_TRECHO DO TEXTO:_
##############################

Um integralista não corre, voa
O domingo, 7 de outubro, em 1934, amanheceu com um céu azul de primavera em São Paulo. Nas semanas anteriores, panfletos diversos circularam pela capital convocando sindicalistas, anarquistas, socialistas, comunistas, gente que se identificasse como de esquerda num geral para ocupar a Praça da Sé. “As organizações convidam toda a população a responderem com uma potente manifestação antifascista”, dizia um. “Ao proletariado e a todo o povo oprimido”, começava outro. Mas, com temor do embate que poderia se dar, o governo paulista negou à esquerda licença para se manifestar naquele dia. Porque o movimento não surgiu do nada — para aquele dia 7 estava sendo convocada, também, outra passeata. Ou, melhor: uma marcha. Igualmente, na Praça da Sé. A Ação Integralista Brasileira, movimento fascista liderado pelo escritor Plínio Salgado, queria dar uma demonstração de força. Queria mostrar ao Brasil o tamanho da AIB. E pessoas já vinham chegando de trem desde a sexta-feira de todo o país. Seria uma marcha em rito militar, com estandartes e banda marcial, todos devidamente uniformizados, a camisa verde escura, calça preta, braçadeira com a letra grega Sigma em azul no mesmo lugar em que os nazistas punham sua suástica. Enfileirados na praça, ouviriam de um palanque os discursos de seus líderes. Miguel Reale, o jurista feito ideólogo. Gustavo Barroso, o historiador e ex-presidente da Academia Brasileira de Letras feito chefe da milícia armada. E, claro, Plínio. O Chefe Nacional. O führer. O duce.

##############################

_LINHAS DE DADOS:_
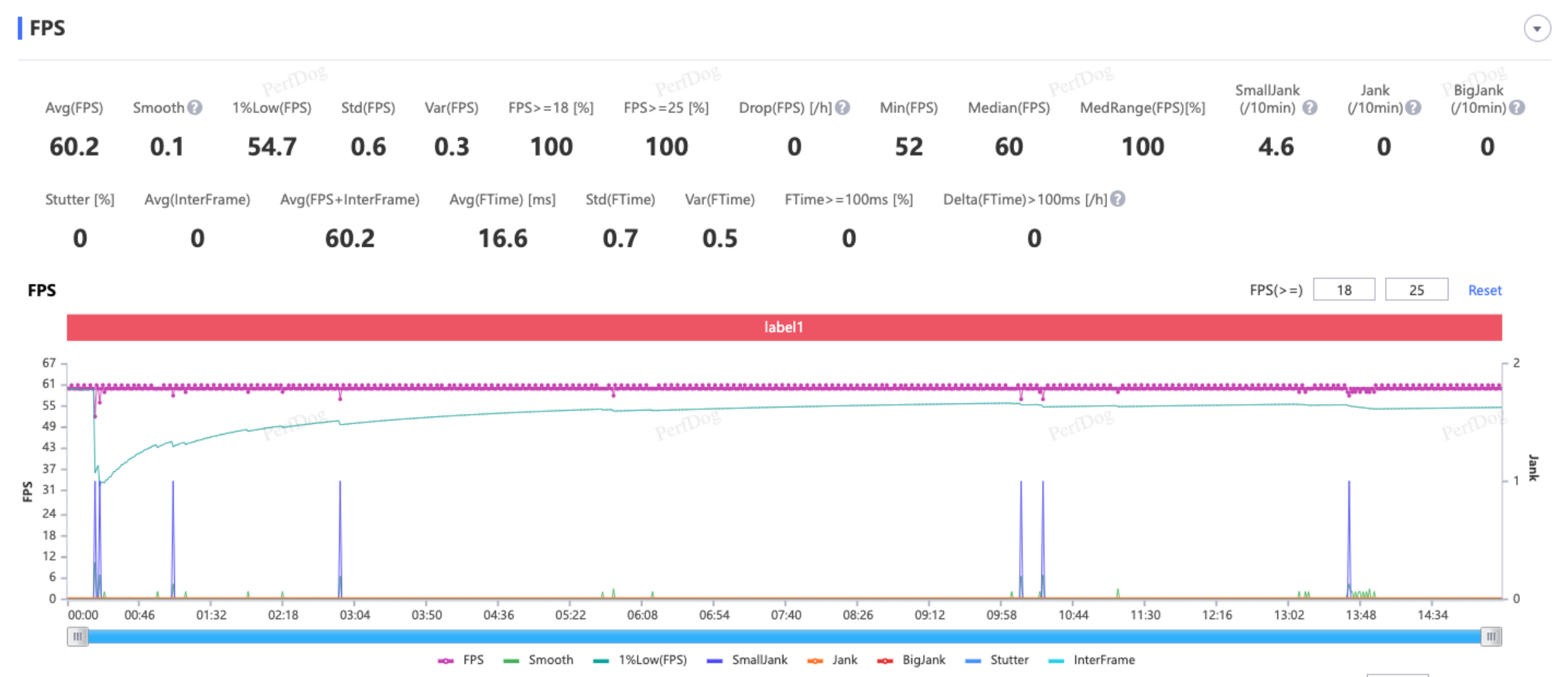The width and height of the screenshot is (1568, 677).
Task: Click help icon beside Drop(FPS) [/h]
Action: click(843, 108)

##############################

_EXERCÍCIO PROPOSTO:_
Continue o texto sobre a marcha integralista na Praça da Sé em 1934 a partir da última frase apresentada.

_RESPOSTA:_
Não é diferente da passeata que o presidente Jair Bolsonaro planeja organizar em 7 de setembro. Um grande movimento para demonstrar força, dar número. A escolha de mobilizar PMs de todo o país e os recados de Zap incitando os participantes a irem armados são indícios fortes do mesmo padrão que se repete. Segundo os jornalistas Malu Gaspar e Johanns Eller, a busca por compra de fardas e lojas militares na web disparou neste último mês. No imaginário bolsonarista, o tom militaresco é o mesmo.
Mas também no discurso há padrões repetidos. Plínio Salgado via decadência no Brasil urbano e industrial e exaltava seu oposto — o Brasil agrário do interior. Seu ideal de brasileiro era o descendente do bandeirante: o caboclo forte, que se metia no mato e o dominava, andava a cavalo e não fugia de briga. Como todo movimento fascista, estava ali o predomínio de uma cultura masculinizada e violenta. É imaginar o tipo sertanejo ou o caminhoneiro para quem o atual presidente sempre aponta. O lema da Ação Integralista Brasileira era “Deus, Pátria e Família” — a mesma política que se produz a partir do encontro entre autoritarismo, cristianismo moralista, obsessão pela bandeira nacional e uma ideia rígida do conceito de família.
A partir da Praça da Sé, Plínio desejava colocar em marcha o projeto fascista no Brasil. Tanto Benito Mussolini, em 1924, quanto Adolf Hitler, em 1933, haviam chegado ao poder usando aquele mesmo recurso. Com suas milícias ocupando as ruas de forma ostensiva, uniformizada, impondo medo a quem não fosse do grupo, sempre demonstrando força. No rito dos movimentos fascistas esta ocupação sistemática das ruas era o método pelo qual os extremistas se impunham na cultura política.
Há, porém, uma diferença entre o Brasil de 1934 e o de 2021. Os extremistas, naquele tempo, eram grupos relevantes em ambos os lados.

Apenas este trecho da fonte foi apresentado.